Crossroads in Florida
The upcoming Florida summit will thus serve as a litmus test. While a “coalition of the willing” may echo Washington’s “America first” priorities, the absence or cautious positioning of major economies—including Brazil, Mexico and Colombia—signals unease with being cast as a theater of containment.
Latin America is not seeking a new patron. Nor is it blind to the complexities of engaging China. What it resists is a binary framing that reduces its future to a choice between superpowers. The region’s historical experience has taught it about the costs of dependency—whether economic, political or strategic.
To follow Washington unquestioningly would risk resurrecting the “backyard” paradigm, in which development trajectories are shaped externally and dissent is equated with disloyalty. Yet to rely exclusively on Beijing would merely invert the asymmetry.

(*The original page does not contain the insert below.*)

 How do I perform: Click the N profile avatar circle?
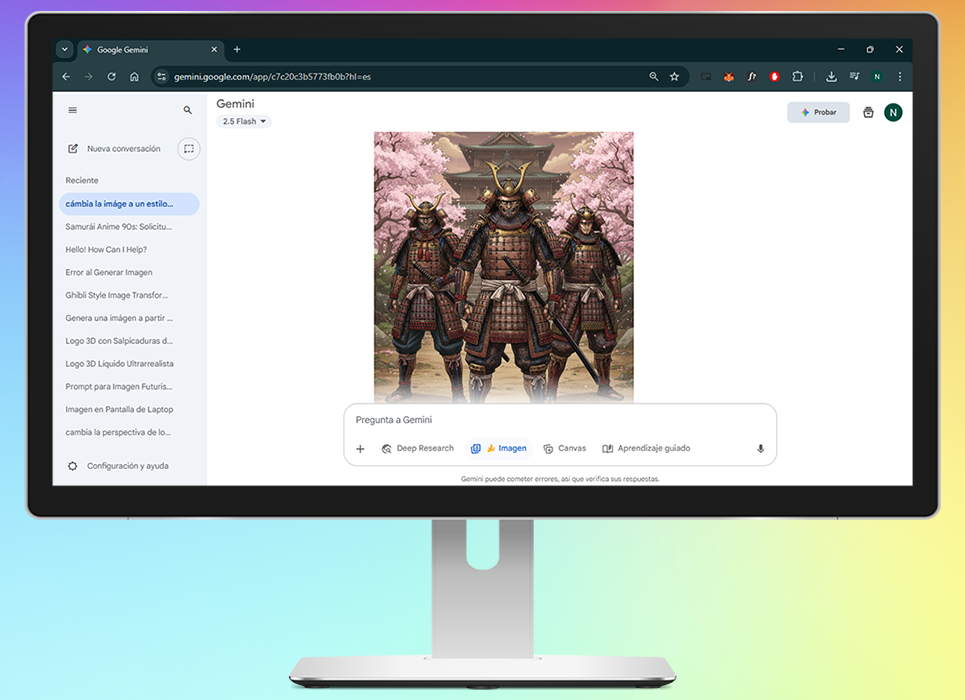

The more sustainable path lies elsewhere: in strengthening regional institutions, enhancing regulatory standards and negotiating from a position of collective confidence. Latin America’s leverage increases when it speaks with greater unity and articulates clear developmental priorities.
The choice before the region, therefore, is not between Washington and Beijing. It is between accepting a renewed hierarchy or asserting sovereign agency in a contested world. Inspired by a long tradition of resisting external dictation, from independence movements to 20th-century non-alignment, Latin America stands at a decisive moment.
At this crossroads, the imperative is clear: Development must serve the people of the region, not the strategic map of any superpower. The hemisphere’s future will not be secured by returning to the logic of exclusive spheres of influence, but by embracing a genuinely plural and rules-based order—one in which sovereignty is respected, partnerships are diversified and growth is defined locally rather than imposed from abroad.